**DIRECTIONS FOR THIS TASK**
Give back every entry, copied exactly.

*** Opening EXERCISE MATERIALS ***

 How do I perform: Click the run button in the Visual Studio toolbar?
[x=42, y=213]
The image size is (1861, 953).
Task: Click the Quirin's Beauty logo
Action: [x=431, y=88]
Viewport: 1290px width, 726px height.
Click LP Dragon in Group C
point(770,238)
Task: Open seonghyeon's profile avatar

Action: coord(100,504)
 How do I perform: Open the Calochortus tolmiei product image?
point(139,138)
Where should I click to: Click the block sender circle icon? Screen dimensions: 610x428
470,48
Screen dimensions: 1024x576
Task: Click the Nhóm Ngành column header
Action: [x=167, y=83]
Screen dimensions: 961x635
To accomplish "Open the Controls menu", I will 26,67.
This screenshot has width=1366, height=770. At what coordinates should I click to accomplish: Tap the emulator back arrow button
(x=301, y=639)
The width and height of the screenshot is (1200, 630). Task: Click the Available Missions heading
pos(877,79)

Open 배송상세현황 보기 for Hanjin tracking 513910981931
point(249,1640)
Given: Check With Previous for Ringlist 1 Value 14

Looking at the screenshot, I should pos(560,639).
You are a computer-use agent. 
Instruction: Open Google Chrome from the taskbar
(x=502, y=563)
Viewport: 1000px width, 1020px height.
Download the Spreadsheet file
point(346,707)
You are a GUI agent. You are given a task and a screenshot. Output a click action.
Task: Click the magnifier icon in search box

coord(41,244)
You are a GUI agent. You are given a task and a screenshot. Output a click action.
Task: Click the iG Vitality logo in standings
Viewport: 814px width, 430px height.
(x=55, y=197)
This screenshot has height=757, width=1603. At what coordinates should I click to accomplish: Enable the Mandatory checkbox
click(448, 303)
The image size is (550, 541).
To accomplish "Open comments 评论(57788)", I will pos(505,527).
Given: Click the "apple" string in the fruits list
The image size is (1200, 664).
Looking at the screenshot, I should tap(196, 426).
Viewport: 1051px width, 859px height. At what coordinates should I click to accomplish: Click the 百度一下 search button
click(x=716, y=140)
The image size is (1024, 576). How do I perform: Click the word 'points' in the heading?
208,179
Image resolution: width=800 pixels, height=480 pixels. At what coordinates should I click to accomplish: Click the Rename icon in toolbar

*** Closing EXERCISE MATERIALS ***

**EXPECTED OUTPUT**
 How do I perform: Click the run button in the Visual Studio toolbar?
[x=42, y=213]
The image size is (1861, 953).
Task: Click the Quirin's Beauty logo
Action: [x=431, y=88]
Viewport: 1290px width, 726px height.
Click LP Dragon in Group C
point(770,238)
Task: Open seonghyeon's profile avatar

Action: coord(100,504)
 How do I perform: Open the Calochortus tolmiei product image?
point(139,138)
Where should I click to: Click the block sender circle icon? Screen dimensions: 610x428
470,48
Screen dimensions: 1024x576
Task: Click the Nhóm Ngành column header
Action: [x=167, y=83]
Screen dimensions: 961x635
To accomplish "Open the Controls menu", I will 26,67.
This screenshot has width=1366, height=770. At what coordinates should I click to accomplish: Tap the emulator back arrow button
(x=301, y=639)
The width and height of the screenshot is (1200, 630). Task: Click the Available Missions heading
pos(877,79)

Open 배송상세현황 보기 for Hanjin tracking 513910981931
point(249,1640)
Given: Check With Previous for Ringlist 1 Value 14

Looking at the screenshot, I should pos(560,639).
You are a computer-use agent. 
Instruction: Open Google Chrome from the taskbar
(x=502, y=563)
Viewport: 1000px width, 1020px height.
Download the Spreadsheet file
point(346,707)
You are a GUI agent. You are given a task and a screenshot. Output a click action.
Task: Click the magnifier icon in search box

coord(41,244)
You are a GUI agent. You are given a task and a screenshot. Output a click action.
Task: Click the iG Vitality logo in standings
Viewport: 814px width, 430px height.
(x=55, y=197)
This screenshot has height=757, width=1603. At what coordinates should I click to accomplish: Enable the Mandatory checkbox
click(448, 303)
The image size is (550, 541).
To accomplish "Open comments 评论(57788)", I will pos(505,527).
Given: Click the "apple" string in the fruits list
The image size is (1200, 664).
Looking at the screenshot, I should tap(196, 426).
Viewport: 1051px width, 859px height. At what coordinates should I click to accomplish: Click the 百度一下 search button
click(x=716, y=140)
The image size is (1024, 576). How do I perform: Click the word 'points' in the heading?
208,179
Image resolution: width=800 pixels, height=480 pixels. At what coordinates should I click to accomplish: Click the Rename icon in toolbar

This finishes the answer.